**Problem:** From the line containing "Task: Open the 中文 language dropdown" to the end of the listing, write out every line exactly; leave out everything else.

**Provided data:**
[Start of Attachment]

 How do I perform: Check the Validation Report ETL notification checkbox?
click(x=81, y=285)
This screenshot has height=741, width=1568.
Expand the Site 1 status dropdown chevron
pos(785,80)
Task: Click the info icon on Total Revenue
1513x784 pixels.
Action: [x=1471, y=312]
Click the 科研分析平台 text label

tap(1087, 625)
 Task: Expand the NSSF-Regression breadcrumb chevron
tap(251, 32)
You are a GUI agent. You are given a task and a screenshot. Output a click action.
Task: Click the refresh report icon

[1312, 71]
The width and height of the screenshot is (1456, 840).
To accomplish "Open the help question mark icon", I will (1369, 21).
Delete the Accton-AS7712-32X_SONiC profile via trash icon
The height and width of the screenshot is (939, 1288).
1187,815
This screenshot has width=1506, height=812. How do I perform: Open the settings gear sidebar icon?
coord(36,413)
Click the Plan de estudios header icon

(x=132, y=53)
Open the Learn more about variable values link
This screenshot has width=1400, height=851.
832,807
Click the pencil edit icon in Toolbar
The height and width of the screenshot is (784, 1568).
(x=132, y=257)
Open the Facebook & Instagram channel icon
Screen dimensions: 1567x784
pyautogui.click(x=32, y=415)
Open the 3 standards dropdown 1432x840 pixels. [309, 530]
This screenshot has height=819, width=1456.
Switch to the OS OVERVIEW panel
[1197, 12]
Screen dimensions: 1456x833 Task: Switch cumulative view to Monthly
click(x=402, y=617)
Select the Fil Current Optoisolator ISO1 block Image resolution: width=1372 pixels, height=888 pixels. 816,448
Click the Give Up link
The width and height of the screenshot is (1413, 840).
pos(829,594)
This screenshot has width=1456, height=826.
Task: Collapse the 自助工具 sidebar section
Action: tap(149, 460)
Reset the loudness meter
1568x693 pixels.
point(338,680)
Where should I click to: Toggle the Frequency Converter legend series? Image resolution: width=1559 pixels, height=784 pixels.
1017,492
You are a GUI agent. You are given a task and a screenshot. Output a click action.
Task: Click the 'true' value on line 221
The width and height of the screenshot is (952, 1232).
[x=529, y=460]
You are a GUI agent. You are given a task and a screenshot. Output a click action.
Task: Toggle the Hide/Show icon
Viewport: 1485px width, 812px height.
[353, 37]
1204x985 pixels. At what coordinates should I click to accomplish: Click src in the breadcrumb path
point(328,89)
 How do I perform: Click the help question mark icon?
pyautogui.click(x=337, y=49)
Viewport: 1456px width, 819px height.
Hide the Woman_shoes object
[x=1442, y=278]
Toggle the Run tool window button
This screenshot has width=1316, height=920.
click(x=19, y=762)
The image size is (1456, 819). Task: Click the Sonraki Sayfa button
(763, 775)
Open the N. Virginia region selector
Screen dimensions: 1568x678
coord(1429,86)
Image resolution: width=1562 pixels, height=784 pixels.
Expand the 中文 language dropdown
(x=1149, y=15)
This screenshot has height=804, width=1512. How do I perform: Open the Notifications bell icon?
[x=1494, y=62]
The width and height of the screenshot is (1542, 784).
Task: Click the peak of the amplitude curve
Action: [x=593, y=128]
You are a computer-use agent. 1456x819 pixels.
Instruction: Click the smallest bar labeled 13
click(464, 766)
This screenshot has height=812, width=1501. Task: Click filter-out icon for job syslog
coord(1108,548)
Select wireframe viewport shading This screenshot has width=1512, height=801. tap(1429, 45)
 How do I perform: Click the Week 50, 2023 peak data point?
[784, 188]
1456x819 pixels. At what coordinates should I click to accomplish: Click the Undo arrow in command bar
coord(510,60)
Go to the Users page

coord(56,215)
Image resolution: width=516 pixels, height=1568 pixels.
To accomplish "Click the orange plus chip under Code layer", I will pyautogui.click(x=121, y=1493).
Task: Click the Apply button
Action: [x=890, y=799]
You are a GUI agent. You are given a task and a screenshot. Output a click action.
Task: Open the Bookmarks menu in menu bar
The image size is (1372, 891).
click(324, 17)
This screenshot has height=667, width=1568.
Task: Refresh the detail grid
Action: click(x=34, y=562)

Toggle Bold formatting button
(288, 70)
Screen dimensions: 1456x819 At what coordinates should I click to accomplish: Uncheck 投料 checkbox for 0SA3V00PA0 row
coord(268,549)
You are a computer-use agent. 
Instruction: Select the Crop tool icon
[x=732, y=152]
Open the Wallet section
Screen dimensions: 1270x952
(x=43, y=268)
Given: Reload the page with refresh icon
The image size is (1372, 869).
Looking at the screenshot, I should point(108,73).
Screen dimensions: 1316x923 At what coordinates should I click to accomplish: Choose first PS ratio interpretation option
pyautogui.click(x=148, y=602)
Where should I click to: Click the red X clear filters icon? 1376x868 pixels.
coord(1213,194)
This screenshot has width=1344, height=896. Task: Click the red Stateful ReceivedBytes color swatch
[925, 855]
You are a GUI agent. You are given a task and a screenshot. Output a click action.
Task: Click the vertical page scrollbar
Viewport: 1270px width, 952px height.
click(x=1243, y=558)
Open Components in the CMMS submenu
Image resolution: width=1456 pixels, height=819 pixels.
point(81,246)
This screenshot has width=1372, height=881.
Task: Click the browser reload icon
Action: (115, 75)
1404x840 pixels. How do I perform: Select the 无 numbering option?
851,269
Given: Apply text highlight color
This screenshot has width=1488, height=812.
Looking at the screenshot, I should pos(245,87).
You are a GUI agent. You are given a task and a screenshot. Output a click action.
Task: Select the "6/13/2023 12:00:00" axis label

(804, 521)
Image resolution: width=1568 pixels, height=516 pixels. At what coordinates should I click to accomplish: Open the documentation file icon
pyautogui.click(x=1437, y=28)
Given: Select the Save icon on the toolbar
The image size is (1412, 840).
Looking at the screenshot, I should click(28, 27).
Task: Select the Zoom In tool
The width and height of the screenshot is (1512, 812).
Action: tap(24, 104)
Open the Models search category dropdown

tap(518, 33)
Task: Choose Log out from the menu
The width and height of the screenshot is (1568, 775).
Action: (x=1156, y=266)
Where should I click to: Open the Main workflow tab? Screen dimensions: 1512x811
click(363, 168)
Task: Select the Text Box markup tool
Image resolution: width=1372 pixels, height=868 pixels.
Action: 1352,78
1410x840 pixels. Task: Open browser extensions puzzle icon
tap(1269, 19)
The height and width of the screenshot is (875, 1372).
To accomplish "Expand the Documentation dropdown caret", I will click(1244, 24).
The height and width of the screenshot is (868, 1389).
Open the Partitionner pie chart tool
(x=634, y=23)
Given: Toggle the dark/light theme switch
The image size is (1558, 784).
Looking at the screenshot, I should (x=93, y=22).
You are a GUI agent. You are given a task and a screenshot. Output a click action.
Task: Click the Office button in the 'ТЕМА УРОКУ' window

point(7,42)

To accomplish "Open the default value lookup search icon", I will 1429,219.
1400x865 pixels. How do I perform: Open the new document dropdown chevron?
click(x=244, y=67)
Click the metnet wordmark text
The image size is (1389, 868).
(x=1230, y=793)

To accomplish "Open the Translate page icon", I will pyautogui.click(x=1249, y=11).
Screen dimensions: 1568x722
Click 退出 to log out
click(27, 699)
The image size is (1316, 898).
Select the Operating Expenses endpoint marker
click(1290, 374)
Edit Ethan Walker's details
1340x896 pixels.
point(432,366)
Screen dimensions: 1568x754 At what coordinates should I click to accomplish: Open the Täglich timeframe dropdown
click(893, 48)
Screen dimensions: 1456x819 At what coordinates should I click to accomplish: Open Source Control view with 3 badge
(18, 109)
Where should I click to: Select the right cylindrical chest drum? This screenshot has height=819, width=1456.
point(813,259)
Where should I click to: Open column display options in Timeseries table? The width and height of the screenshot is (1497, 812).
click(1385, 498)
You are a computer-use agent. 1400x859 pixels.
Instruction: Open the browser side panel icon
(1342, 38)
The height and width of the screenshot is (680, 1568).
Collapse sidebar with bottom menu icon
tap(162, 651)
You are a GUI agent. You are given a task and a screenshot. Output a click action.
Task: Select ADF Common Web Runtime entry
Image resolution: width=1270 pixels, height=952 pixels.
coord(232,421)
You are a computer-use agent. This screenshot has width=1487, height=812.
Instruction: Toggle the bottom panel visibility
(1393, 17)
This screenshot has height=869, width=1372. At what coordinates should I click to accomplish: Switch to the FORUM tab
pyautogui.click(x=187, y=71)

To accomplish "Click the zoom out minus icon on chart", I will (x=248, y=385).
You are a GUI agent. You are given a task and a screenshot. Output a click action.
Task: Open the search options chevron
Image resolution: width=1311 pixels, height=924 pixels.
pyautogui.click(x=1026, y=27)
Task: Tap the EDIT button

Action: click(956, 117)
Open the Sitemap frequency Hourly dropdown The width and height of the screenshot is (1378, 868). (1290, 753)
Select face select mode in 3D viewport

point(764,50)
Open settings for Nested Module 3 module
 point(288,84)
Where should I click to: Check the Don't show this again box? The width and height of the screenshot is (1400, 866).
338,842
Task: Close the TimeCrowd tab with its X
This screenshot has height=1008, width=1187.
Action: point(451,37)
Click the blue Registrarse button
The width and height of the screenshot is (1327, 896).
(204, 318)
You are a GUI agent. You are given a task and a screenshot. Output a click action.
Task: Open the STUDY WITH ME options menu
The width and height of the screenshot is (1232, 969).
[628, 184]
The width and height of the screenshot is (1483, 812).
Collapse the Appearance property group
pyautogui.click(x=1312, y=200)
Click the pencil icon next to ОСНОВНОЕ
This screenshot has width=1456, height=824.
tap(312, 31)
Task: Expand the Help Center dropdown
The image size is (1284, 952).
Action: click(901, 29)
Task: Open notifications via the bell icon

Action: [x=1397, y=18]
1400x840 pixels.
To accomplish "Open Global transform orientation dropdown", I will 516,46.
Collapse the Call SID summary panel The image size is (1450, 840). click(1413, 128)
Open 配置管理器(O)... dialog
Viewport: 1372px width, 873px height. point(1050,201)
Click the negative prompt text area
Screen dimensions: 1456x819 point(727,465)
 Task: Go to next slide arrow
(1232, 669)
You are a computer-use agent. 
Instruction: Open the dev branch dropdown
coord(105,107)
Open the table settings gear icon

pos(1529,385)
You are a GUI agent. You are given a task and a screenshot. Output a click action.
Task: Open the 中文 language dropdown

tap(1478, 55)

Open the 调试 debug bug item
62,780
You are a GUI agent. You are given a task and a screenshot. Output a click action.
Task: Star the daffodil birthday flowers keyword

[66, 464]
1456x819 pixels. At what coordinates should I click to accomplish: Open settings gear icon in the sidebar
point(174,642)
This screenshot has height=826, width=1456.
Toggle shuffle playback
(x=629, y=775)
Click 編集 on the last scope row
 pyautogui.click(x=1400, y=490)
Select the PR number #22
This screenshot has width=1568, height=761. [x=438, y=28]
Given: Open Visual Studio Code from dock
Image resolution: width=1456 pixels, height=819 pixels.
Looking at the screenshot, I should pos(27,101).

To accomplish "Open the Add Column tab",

[End of Attachment]

**Result of this task:**
Task: Open the 中文 language dropdown

tap(1478, 55)

Open the 调试 debug bug item
62,780
You are a GUI agent. You are given a task and a screenshot. Output a click action.
Task: Star the daffodil birthday flowers keyword

[66, 464]
1456x819 pixels. At what coordinates should I click to accomplish: Open settings gear icon in the sidebar
point(174,642)
This screenshot has height=826, width=1456.
Toggle shuffle playback
(x=629, y=775)
Click 編集 on the last scope row
 pyautogui.click(x=1400, y=490)
Select the PR number #22
This screenshot has width=1568, height=761. [x=438, y=28]
Given: Open Visual Studio Code from dock
Image resolution: width=1456 pixels, height=819 pixels.
Looking at the screenshot, I should pos(27,101).

To accomplish "Open the Add Column tab",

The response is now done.